Brett Gelman in 'Entitled'
Channel 4/Showtime
It was over three years ago, in June 2022, that Showtime and Channel 4 announced they would collaborate on a new co-production series called Entitled. The series would star American actor and Stranger Things breakout star Brett Gelman, who was also still riding high on his turn in Phoebe Waller-Bridge's Fleabag, as Gabe, the grieving husband of a long-lost relative of the British aristocracy. Though the series begins in the U.S. and stars an American, it was a very promising-sounding series for Anglophiles, which is why its emergence from streaming limbo to premiere on Netflix in July 2025 is welcome news.
Upon learning his wife's passing leaves him a giant fortune and a crumbling gothic mansion in the English countryside, Gabe decides to try to become an English Country Gentleman, only to be confronted with his wife's eccentric family and quickly realizes why she fled to the U.S. These estranged relatives have been living the genteel poverty life in her mansion, and expect their new patriarch to allow them to continue living there in the manner to which they are accustomed.

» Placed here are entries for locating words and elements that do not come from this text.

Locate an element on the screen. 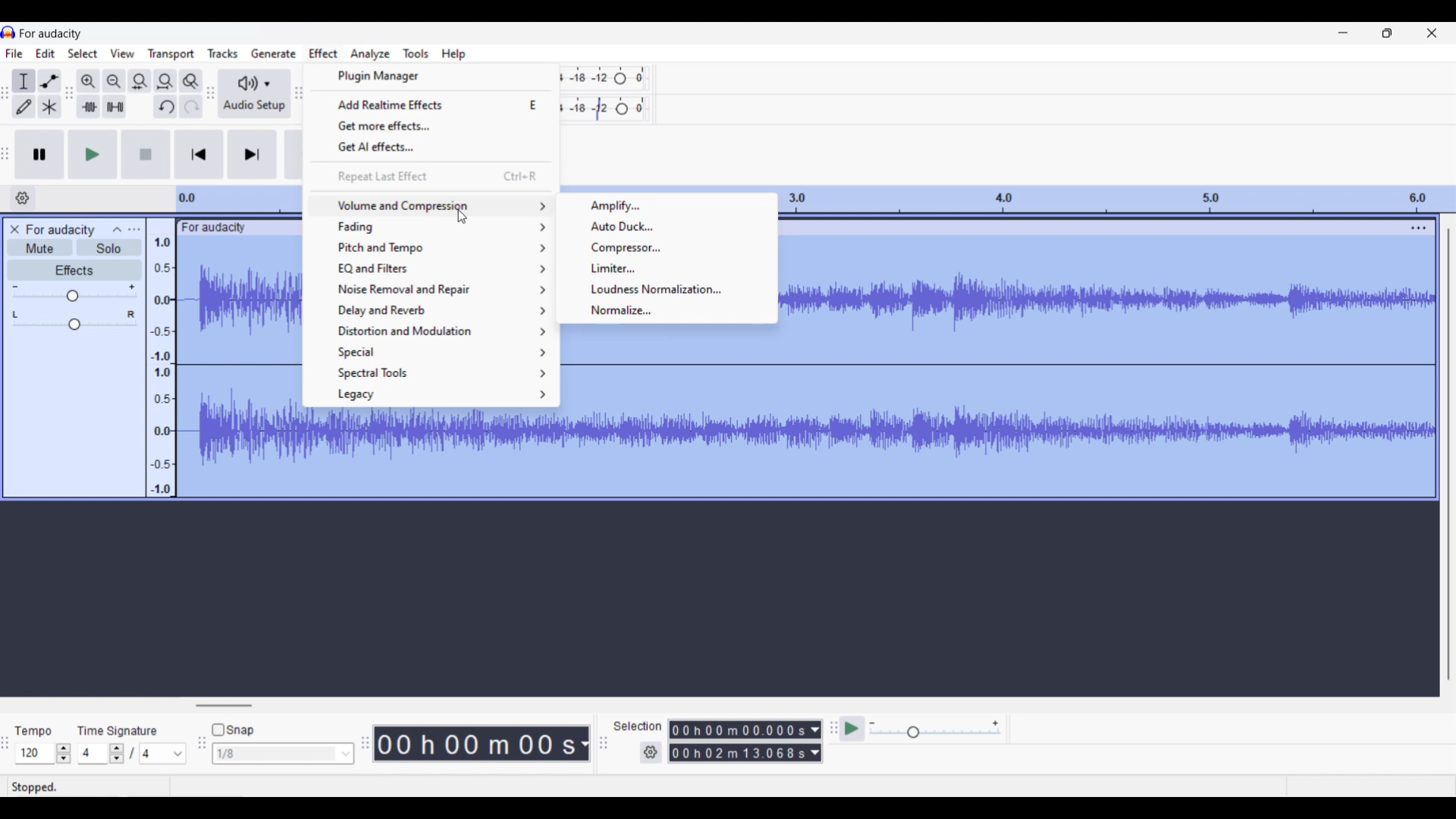 This screenshot has width=1456, height=819. Track highlighted after selection is located at coordinates (1122, 367).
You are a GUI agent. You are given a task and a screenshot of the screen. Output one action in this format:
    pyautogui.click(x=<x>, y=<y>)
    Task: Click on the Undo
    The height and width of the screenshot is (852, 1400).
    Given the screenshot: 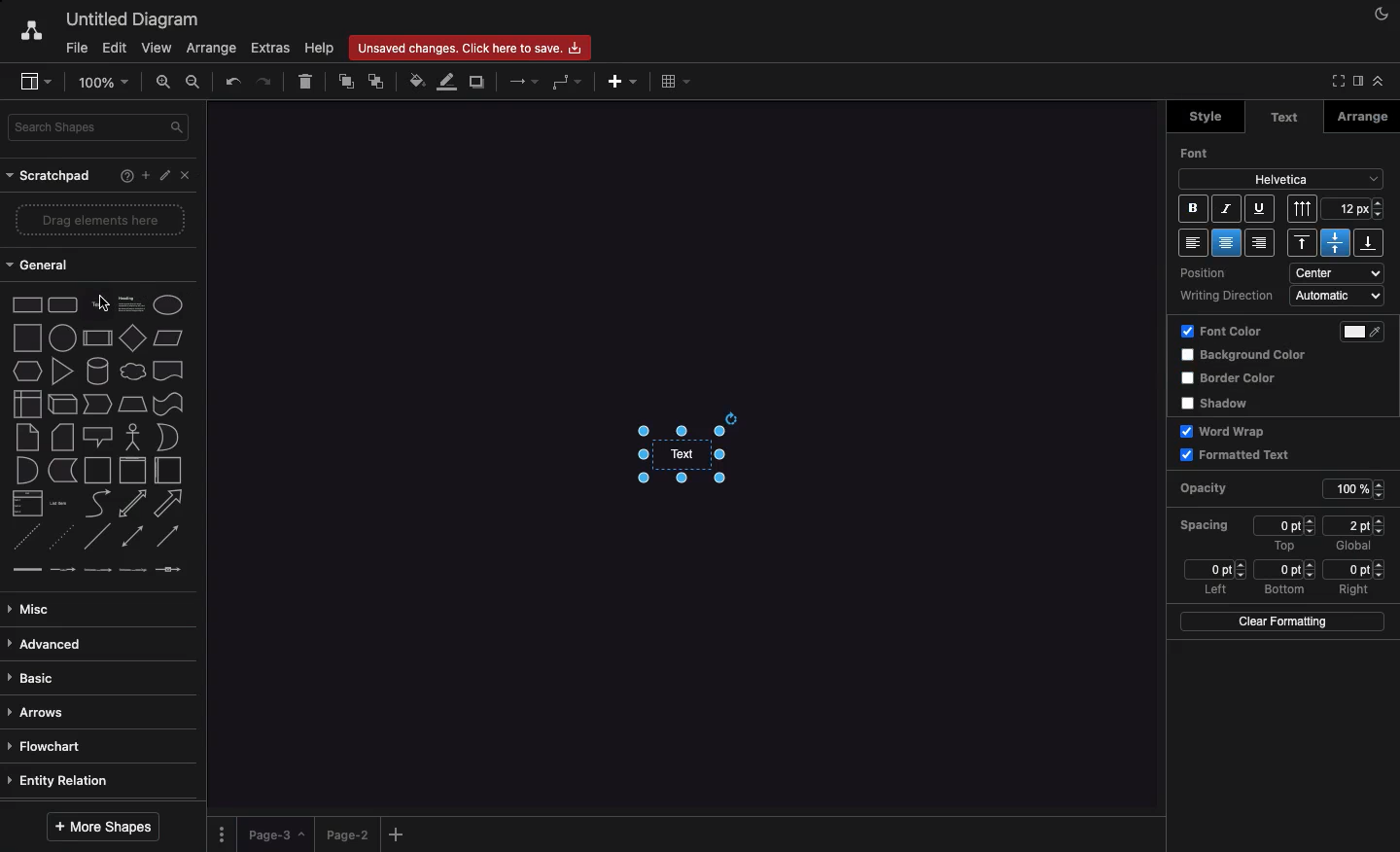 What is the action you would take?
    pyautogui.click(x=234, y=82)
    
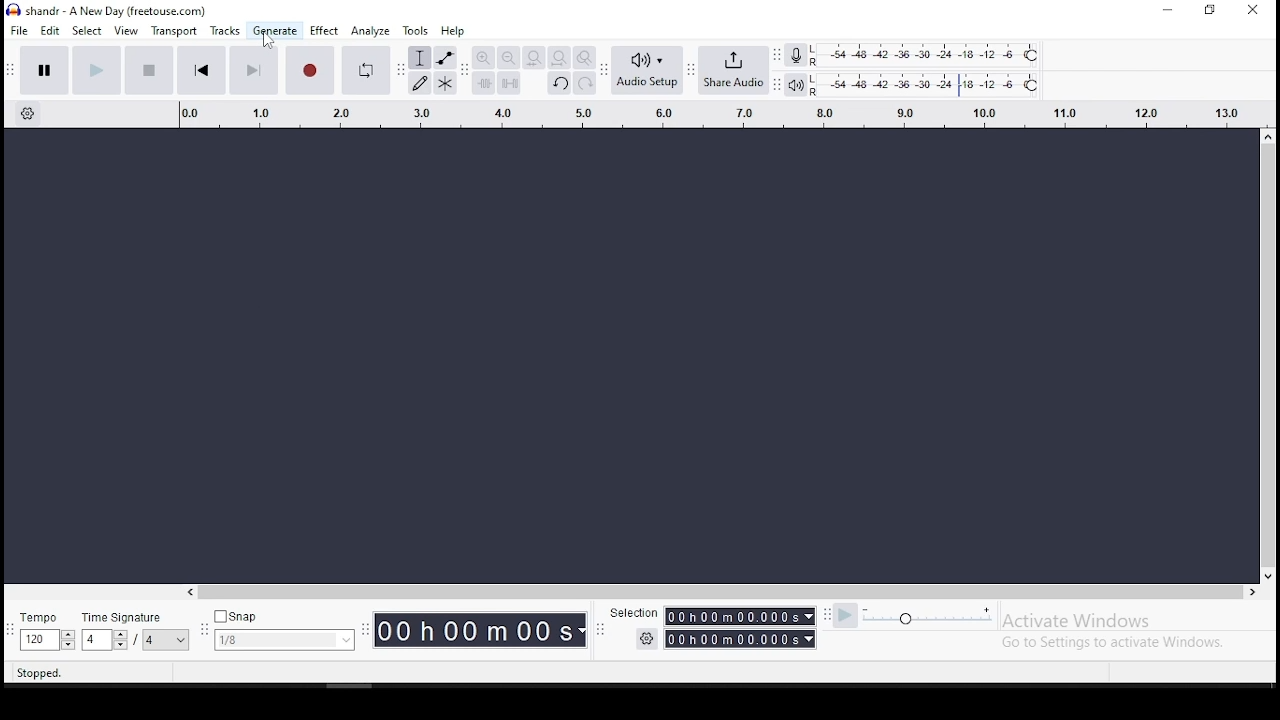 The height and width of the screenshot is (720, 1280). I want to click on cursor, so click(267, 41).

Showtime was still a standalone network in 2022, making its own deals, and its co-production with Channel 4 was merely the next in a long line of US-UK series, along with shows like The Woman in the Wall. However, it wasn't long before Showtime was merged under the Paramount+ umbrella, becoming "Paramount+ with Showtime," and Entitled became part of a slew of U.K. shows greenlit by the streaming service... which were then mass canceled in 2024. Despite being completed, Entitled was one of those shelved, even though Paramount+ hadn't even been the ones to greenlight it in the first place.
This is not Netflix's first rescue by far, but it is notably the second show for July 2025 that was co-produced by a streaming service that then never aired the completed series. The Lazarus Project Season 2, a TNT show given the same cancellation-by-fiat treatment by the company's streaming service, even though it wasn't the one that made the deal, will also premiere at the end of July. It's a significant signal that the streaming wars are, at this point, basically over, and it should not be a surprise if we start seeing more Paramount+ and HBO Max shows arriving on Netflix as production studios give up the dream of airing them themselves and just go for the licensing fees they'll bring in instead.

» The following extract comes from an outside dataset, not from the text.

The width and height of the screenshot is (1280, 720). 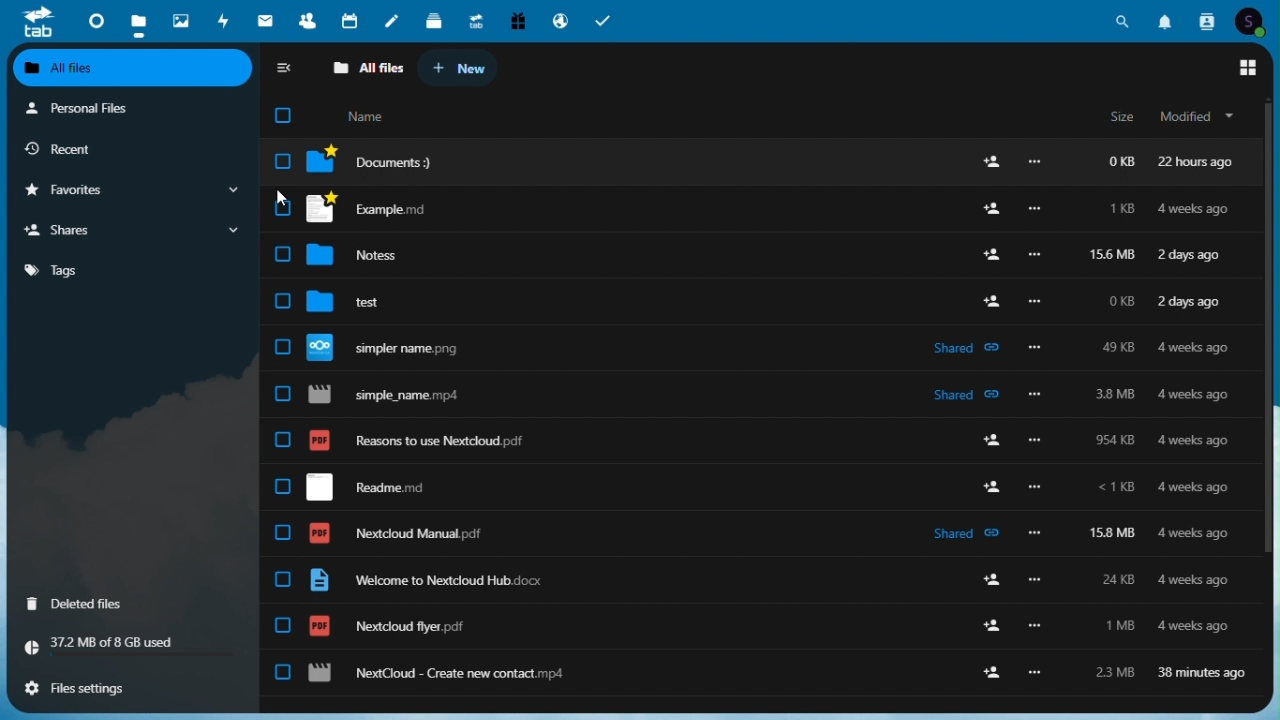 What do you see at coordinates (1195, 626) in the screenshot?
I see `4 weeks ago` at bounding box center [1195, 626].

Like The Lazarus Project's second season, which aired as initially planned in 2023 in the U.K. even as it disappeared over here, Entitled also already debuted in 2023; however, it wasn't in the U.K. or on Channel 4, who have been unable to move forward with it because of the Paramount+ fiasco. Instead, it aired in Australia on Foxtel. The series still does not have a U.K. premiere date, although Channel 4 now lists it as coming "in 2025," suggesting that once it is live on Netflix, the network will be free to premiere it as well. Also, most interestingly, there's no trailer to be found online either.

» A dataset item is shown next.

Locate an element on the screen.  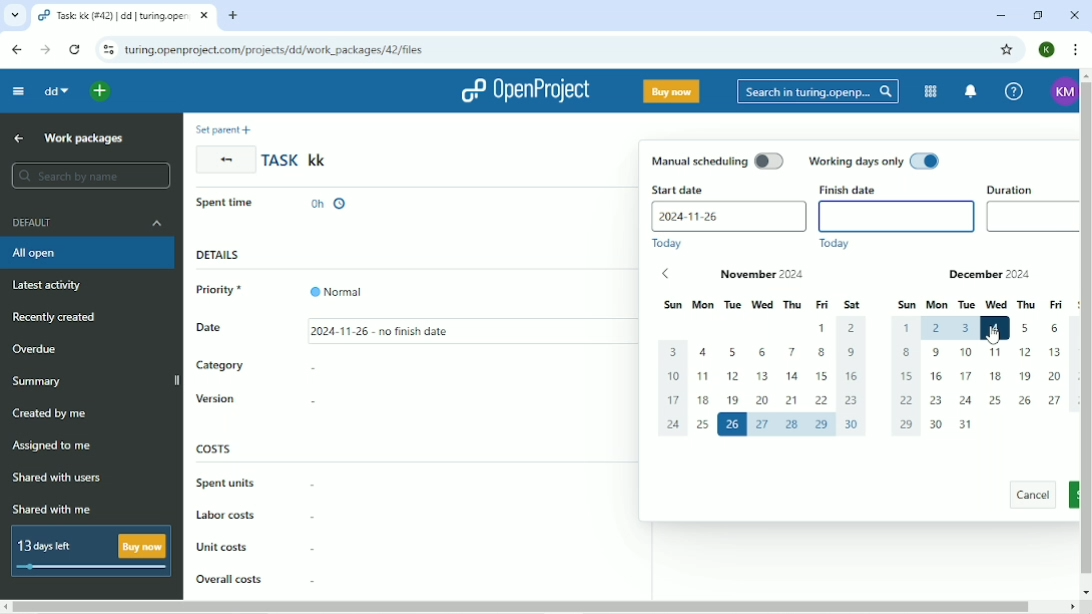
sun mon tue wed thu fri sat is located at coordinates (980, 303).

The synopsis from Netflix is sparse:
Gabe, an American widower, must get to know his British wife’s estranged family in their crumbling gothic mansion in the English countryside.
Gelman co-stars with several PBS favorites, including Pippa Bennett-Warner (Moonflower Murders), Brendan Patricks (Endeavour), Donald Sumpter (Les Misérables), and Mark Quartley (The Marlow Murder Club). The supporting cast includes Charlotte Arrowsmith (This is Going to Hurt), Kelly Wenham (Merlin), Jonathan Livingstone (Bridgerton), Eliza Hunt (Unforgotten), Joseph Macnab (Cursed), and newcomer Ari Dayan.
The concept was dreamed up by series creator Matt Morgan (Mister Winner) and is not based on any pre-existing novel or property. Morgan co-wrote the eight-episode series with Leo Reich, Gemma Bedeau, and Krissie Ducker. Director Tim Kirkby (You, Me & The Apocalypse) helmed all eight installments.
All episodes of Entitled will debut on Netflix in the U.S on Tuesday, July 15, 2025.